Hortense was trying to restrain her, but Rénine whispered:

"Let them be. It's what I wanted … to pitch them one against the other and so to let in the day-light."

Madame Astaing had made a convulsive effort to ward off the insult with a jest; and she sniggered:

"A wretched creature? Why? Because I have accused you?"

"Why? For every reason! You're a wretched creature! You hear what I say, Germaine: you're a wretch!"

Thérèse d'Ormeval was repeating the insult as though it afforded her some relief. Her anger was abating. Very likely also she no longer had the strength to keep up the struggle; and it was Madame Astaing who returned to the attack, with her fists clenched and her face distorted and suddenly aged by fully twenty years:

"You! You dare to insult me, you! You after the murder you have committed! You dare to lift up your head when the man whom you killed is lying in there on his death-bed! Ah, if one of us is a wretched creature, it's you, Thérèse, and you know it! You have killed your husband! You have killed your husband!"

She leapt forward, in the excitement of the terrible words which she was uttering; and her finger-nails were almost touching her friend's face.

"Oh, don't tell me you didn't kill him!" she cried. "Don't say that: I won't let you. Don't say it. The dagger is there, in your bag. My brother felt it, while he was talking to you; and his hand came out with stains of blood upon it: your husband's blood, Thérèse. And then, even if I had not discovered anything, do you think that I should not have guessed, in the first few minutes? Why, I knew the truth at once, Thérèse! When a sailor down there answered, 'M. d'Ormeval? He has been murdered,' I said to myself then and there, 'It's she, it's Thérèse, she killed him.'"

Thérèse did not reply.

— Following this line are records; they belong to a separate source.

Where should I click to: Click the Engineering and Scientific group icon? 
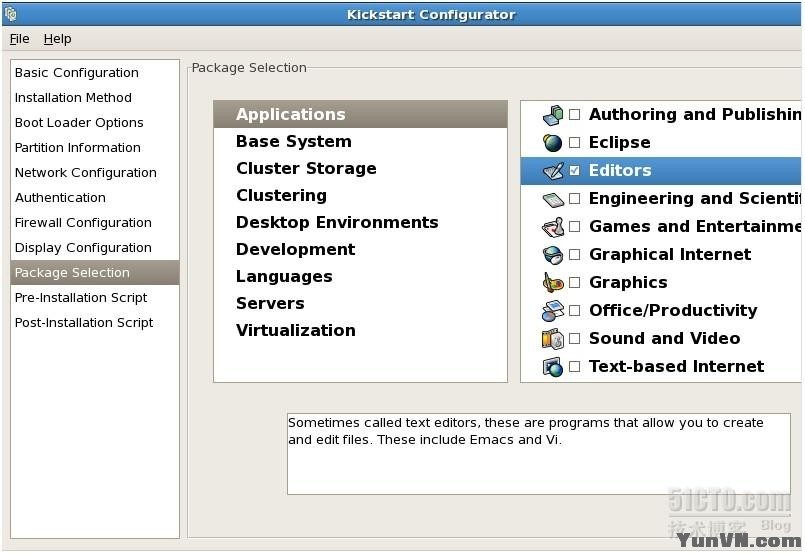pos(553,199)
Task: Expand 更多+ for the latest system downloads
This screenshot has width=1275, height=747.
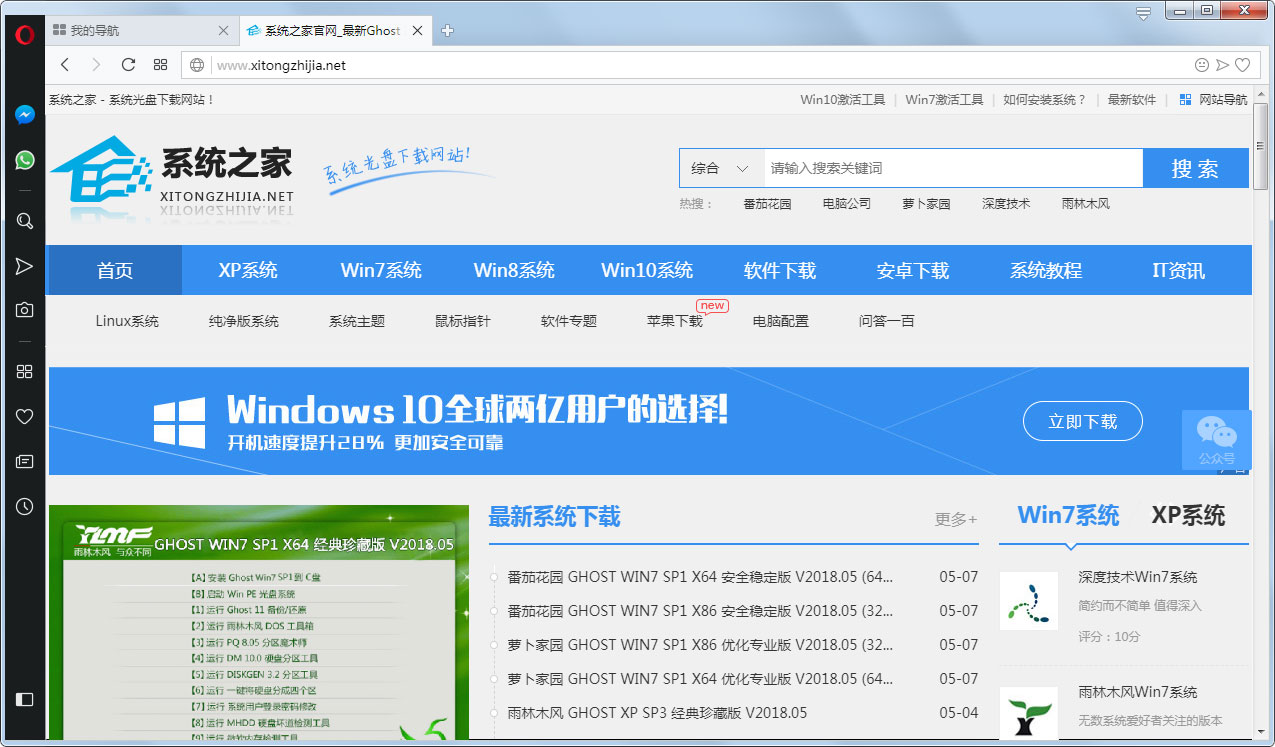Action: (x=955, y=519)
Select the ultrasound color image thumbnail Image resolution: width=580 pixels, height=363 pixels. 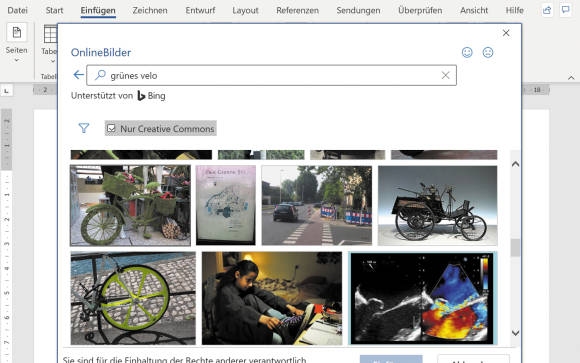(422, 298)
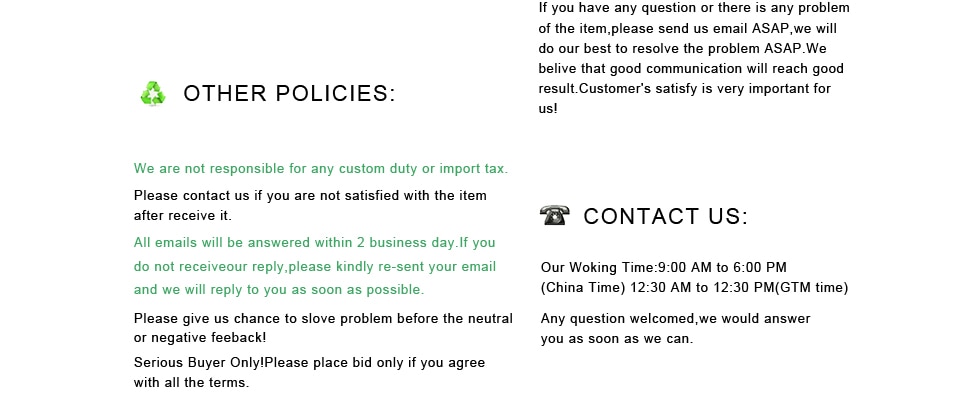Click the black telephone icon
This screenshot has width=960, height=411.
coord(555,215)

She had abandoned her attitude of protest. Hortense, who was watching her with anguish, thought that she could perceive in her the despondency of those who know themselves to be lost. Her cheeks had fallen in and she wore such an expression of despair that Hortense, moved to compassion, implored her to defend herself:

"Please, please, explain things. When the murder was committed, you were here, on the balcony.... But then the dagger … how did you come to have it …? How do you explain it?…"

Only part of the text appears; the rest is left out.